For contributing rules and best practices please refer to CONTRIBUTING.md

Before you start

For this guide we assume that you already have a GitHub account and have git and your favorite code editor or IDE installed and configured. Before you start working on findutils, please follow these steps:

  1. Fork the findutils repository to your GitHub account. Tip: See this GitHub guide for more information on this step.
  2. Clone that fork to your local development environment:
git clone https://github.com/YOUR-GITHUB-ACCOUNT/findutils
cd findutils

Tools

You will need the tools mentioned in this section to build and test your code changes locally. This section will explain how to install and configure these tools. We also have an extensive CI that uses these tools and will check your code before it can be merged. The next section Testing will explain how to run those checks locally to avoid waiting for the CI.

Rust toolchain

Install Rust

If you're using rustup to install and manage your Rust toolchains, clippy and rustfmt are usually already installed. If you are using one of the alternative methods, please make sure to install them manually. See following sub-sections for their usage: clippy rustfmt.
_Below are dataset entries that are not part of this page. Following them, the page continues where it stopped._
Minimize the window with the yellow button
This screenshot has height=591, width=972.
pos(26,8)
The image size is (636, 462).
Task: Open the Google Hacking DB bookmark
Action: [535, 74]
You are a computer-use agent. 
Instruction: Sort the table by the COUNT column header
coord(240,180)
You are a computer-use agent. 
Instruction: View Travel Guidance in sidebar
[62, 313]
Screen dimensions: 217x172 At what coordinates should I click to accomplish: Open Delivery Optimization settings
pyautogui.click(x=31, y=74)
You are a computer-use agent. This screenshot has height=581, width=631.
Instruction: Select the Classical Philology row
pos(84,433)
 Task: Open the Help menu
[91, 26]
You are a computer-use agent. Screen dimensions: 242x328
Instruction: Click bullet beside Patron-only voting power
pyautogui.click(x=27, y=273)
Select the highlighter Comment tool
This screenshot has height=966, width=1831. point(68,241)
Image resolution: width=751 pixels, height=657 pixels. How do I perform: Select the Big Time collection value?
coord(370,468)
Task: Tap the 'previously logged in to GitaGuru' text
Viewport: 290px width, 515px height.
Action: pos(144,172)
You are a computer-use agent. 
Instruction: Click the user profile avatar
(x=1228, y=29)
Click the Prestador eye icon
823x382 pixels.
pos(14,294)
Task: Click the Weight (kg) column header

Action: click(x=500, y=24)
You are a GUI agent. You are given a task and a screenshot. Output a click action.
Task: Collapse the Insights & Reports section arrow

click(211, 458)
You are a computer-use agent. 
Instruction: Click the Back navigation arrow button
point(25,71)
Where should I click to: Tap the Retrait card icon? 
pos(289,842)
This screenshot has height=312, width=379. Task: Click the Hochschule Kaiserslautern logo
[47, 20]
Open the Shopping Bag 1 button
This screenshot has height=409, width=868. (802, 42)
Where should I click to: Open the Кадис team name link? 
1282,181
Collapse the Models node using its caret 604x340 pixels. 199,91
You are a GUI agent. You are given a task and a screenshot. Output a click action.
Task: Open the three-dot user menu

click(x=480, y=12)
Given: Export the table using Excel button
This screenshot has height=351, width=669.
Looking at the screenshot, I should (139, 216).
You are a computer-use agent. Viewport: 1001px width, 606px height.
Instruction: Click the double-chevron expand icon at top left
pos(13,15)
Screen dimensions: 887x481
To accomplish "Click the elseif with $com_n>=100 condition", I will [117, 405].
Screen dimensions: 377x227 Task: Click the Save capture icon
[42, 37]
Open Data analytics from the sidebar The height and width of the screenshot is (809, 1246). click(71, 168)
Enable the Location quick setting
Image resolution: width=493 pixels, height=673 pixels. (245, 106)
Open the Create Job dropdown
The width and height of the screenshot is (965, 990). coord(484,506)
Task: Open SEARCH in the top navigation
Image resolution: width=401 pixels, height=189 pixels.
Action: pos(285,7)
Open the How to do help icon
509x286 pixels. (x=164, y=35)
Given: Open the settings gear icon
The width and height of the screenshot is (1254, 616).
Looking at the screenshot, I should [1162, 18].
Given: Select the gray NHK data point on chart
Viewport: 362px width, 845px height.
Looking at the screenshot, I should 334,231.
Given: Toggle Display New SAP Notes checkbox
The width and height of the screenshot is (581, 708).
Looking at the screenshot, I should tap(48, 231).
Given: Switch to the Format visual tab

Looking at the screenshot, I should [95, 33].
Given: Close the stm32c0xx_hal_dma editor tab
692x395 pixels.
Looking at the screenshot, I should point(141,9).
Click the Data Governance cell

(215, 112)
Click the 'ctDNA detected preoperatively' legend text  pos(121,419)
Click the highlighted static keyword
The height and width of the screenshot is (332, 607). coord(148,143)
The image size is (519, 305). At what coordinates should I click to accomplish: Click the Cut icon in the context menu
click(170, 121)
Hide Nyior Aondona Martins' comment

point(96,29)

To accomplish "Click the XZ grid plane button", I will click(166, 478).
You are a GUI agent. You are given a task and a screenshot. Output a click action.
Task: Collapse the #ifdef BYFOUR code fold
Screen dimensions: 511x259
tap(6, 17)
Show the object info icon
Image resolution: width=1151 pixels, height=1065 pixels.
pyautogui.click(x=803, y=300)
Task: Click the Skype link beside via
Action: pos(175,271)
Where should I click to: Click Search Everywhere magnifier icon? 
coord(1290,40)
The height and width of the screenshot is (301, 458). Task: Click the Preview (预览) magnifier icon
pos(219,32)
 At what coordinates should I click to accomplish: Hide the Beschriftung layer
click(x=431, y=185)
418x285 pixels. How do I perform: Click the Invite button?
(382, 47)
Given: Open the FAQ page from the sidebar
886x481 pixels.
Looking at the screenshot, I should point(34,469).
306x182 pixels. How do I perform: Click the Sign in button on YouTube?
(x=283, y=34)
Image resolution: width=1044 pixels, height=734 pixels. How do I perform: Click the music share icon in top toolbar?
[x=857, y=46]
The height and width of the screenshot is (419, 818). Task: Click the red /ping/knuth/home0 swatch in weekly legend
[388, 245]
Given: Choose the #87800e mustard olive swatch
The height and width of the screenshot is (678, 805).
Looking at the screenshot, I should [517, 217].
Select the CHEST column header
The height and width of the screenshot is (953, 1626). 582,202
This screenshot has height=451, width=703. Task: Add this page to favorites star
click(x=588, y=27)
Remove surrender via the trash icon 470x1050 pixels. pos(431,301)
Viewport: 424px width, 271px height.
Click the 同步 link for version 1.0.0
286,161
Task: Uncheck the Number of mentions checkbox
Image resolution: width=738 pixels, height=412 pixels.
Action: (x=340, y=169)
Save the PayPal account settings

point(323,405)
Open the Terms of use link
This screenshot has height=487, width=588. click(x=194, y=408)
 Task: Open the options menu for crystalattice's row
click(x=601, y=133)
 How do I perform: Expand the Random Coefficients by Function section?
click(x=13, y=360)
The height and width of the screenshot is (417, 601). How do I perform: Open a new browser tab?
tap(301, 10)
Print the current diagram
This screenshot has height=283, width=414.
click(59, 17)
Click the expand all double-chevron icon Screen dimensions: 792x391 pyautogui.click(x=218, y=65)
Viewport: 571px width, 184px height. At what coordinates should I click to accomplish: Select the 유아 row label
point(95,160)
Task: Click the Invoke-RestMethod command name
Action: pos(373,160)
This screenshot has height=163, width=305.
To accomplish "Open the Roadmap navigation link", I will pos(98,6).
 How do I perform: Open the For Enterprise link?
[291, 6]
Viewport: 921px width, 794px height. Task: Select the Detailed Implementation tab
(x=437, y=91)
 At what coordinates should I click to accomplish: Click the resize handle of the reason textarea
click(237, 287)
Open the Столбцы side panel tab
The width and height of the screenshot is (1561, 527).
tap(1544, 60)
Tip You might also need to add 'llvm-tools' component if you are going to generate code coverage reports locally:

rustup component add llvm-tools-preview

pre-commit hooks

A configuration for pre-commit is provided in the repository. It allows automatically checking every git commit you make to ensure it compiles, and passes clippy and rustfmt without warnings.

To use the provided hook:

  1. Install pre-commit
  2. Run pre-commit install while in the repository directory

Your git commits will then automatically be checked. If a check fails, an error message will explain why, and your commit will be canceled. You can then make the suggested changes, and run git commit ... again.

NOTE: On MacOS the pre-commit hooks are currently broken. There are workarounds involving switching to unstable nightly Rust and components.

clippy

cargo clippy --all-targets --all-features

The msrv key in the clippy configuration file clippy.toml is used to disable lints pertaining to newer features by specifying the minimum supported Rust version (MSRV).

rustfmt

cargo fmt --all

cargo-deny

This project uses cargo-deny to detect duplicate dependencies, checks licenses, etc. To run it locally, first install it and then run with:

cargo deny --all-features check all

Markdown linter

We use markdownlint to lint the Markdown files in the repository.

Spell checker

We use cspell as spell checker for all files in the project. If you are using VS Code, you can install the code spell checker extension to enable spell checking within your editor. Otherwise, you can install cspell separately.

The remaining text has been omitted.